Перекресток, желтый – не вопрос, успею!
Марк опять выжал газ и выехал на перекресток. Но в этот раз ему не повезло. Водитель газели, выехавший в тот момент на перекресток, тоже хотел успеть.
Удар. Время словно замерло, все вокруг стало размытым. Последнее что помнил Марк – жуткий скрежет металла, словно два гигантских монстра столкнулись в неистовом танце, и довольно жесткий удар подушкой безопасности в нос, а потом и по бокам.
Вокруг все закружилось, как в водовороте, и в горле ощутимо стало солоно от крови. Он почувствовал, как его тело, словно сдулось, как шарик, потеряло контроль над всеми мышцами, а сознание начало рассеиваться, перед глазами заплясали веселые разноцветные мушки.
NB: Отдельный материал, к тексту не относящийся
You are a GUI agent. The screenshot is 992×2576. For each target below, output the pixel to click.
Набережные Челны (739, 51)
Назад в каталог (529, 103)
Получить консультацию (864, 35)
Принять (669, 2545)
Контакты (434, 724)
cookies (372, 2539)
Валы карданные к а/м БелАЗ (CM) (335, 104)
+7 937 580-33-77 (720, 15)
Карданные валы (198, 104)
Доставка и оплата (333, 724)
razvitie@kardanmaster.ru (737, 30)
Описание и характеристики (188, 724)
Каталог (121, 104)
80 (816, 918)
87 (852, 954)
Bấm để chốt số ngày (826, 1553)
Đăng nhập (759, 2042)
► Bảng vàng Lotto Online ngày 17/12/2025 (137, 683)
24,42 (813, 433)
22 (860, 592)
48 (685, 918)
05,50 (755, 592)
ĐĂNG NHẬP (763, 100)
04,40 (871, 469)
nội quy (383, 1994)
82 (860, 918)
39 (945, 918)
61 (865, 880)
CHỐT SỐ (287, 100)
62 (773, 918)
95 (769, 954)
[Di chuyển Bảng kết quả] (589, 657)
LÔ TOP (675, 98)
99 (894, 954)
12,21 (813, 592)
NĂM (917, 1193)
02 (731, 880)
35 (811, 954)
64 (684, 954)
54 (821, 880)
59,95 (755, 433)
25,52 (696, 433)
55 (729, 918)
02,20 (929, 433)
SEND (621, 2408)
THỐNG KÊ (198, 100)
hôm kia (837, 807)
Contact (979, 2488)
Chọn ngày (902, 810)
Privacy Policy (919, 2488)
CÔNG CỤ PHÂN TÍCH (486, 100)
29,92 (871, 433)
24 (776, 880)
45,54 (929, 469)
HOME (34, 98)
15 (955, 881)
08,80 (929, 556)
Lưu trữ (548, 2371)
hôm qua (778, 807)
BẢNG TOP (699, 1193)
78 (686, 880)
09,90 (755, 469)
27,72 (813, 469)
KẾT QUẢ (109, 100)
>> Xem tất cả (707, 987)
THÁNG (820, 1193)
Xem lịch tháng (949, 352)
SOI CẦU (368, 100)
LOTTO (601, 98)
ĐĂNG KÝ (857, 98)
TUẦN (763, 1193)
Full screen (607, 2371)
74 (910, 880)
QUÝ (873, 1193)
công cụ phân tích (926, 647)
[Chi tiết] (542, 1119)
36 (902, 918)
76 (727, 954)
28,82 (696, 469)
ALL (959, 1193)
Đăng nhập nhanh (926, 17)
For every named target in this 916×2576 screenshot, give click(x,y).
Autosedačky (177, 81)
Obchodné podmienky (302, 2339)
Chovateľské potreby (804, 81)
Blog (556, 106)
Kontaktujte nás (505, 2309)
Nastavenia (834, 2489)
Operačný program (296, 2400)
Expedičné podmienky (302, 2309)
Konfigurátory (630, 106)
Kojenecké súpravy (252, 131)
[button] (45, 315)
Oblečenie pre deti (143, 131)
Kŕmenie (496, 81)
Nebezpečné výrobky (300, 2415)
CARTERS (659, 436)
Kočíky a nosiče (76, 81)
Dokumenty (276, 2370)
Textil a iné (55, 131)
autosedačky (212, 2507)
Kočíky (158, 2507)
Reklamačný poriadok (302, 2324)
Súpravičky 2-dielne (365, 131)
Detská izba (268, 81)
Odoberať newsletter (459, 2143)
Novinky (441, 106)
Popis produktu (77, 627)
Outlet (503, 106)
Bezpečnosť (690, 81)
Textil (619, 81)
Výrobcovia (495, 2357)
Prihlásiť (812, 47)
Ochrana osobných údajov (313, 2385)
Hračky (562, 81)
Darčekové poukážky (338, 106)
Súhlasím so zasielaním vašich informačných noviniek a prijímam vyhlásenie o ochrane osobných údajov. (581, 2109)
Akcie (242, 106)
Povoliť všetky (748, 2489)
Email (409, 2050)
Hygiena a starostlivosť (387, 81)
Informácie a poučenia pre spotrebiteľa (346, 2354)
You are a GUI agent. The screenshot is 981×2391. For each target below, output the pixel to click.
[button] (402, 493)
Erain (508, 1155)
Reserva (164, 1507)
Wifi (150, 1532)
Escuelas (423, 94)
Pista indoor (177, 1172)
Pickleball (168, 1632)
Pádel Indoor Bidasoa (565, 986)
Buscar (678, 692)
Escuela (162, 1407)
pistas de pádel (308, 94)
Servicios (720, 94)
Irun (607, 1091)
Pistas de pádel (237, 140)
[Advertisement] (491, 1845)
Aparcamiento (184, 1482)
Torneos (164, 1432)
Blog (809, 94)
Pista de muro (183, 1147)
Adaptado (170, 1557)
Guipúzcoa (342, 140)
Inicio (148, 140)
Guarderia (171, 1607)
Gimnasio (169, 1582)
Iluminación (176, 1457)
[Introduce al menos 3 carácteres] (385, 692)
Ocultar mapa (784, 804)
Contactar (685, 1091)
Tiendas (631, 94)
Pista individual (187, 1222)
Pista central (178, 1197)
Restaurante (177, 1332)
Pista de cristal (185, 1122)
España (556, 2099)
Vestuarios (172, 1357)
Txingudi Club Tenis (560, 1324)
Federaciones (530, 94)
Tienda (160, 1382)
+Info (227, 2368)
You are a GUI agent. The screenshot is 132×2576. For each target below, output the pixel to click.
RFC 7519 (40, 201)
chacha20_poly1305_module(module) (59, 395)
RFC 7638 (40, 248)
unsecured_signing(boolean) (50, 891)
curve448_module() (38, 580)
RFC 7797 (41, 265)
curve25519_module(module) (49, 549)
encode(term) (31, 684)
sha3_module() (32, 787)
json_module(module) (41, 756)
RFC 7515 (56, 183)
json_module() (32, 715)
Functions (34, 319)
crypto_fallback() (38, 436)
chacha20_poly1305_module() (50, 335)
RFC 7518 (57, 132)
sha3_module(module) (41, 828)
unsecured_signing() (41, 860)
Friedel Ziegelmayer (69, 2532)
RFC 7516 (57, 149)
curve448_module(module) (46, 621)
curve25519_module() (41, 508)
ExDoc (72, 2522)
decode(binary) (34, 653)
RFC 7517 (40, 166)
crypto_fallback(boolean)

В ушах зазвенело, и мир вокруг погрузился в хаос, где звуки сирен и крики людей сливались в одну неразборчивую симфонию…
Марк медленно приходил в себя, словно выплывая из глубокого сна, но вместо привычной ясности его охватило тяжелое чувство тревоги.
Он открыл глаза, но мир вокруг него стал мутным, как будто он смотрел сквозь грязное стекло. Писк приборов, стоящих рядом, ржавым сверлом медленно и неотвратимо ввинчивался в мозг, вызывая приступ головной боли и почему-то тошноту.
Слабость сковывала его тело, и каждое движение давалось с трудом. Он попытался поднять руку, но она не слушалась его, как будто стала чужой. Словно он превратился в тряпичную куклу с криво пришитыми руками и ногами. Тошнота накатывала волнами, и он с трудом сдерживал рвоту, чувствуя, как горло сжимается от неприятных спазмов.
Он вспомнил о том, что вроде бы ехал в машине и должен, должен был куда-то успеть! Но вот куда? Он не помнил…
Мысли в голове путались мучительным клубком каких-то несвязных кусков воспоминаний, и он мучительно долго соображал, кто же он такой? Как его зовут? Откуда-то из глубины подсознания выплыло: МРАК.
«Что за дурацкое имя?», — подумал он. – «Не может у меня быть такого имени!». Подсознание услужливо подкинуло еще вариант: МАРК.
«Уже лучше», — подумал он. — «А дальше?».
Тут же пришел ответ: МАРК ЛЕНСКИЙ.
И тут он окончательно проснулся.
Сквозь туман его сознания доносились звуки — тихие, но настойчивые. Он прислушался и различил смутно знакомый голос, который, казалось, молился.
Марк попытался сосредоточиться на голосе, но мысли путались и улетали, как осенние листья на ветру. «Кто? Кто? Кто это??», — он мучительно пытался вспомнить, чей это голос.
Подсознание не подвело: ОТЕЦ.
Слова были неразборчивыми, но Марк прислушался и уловил смысл самодельной молитвы.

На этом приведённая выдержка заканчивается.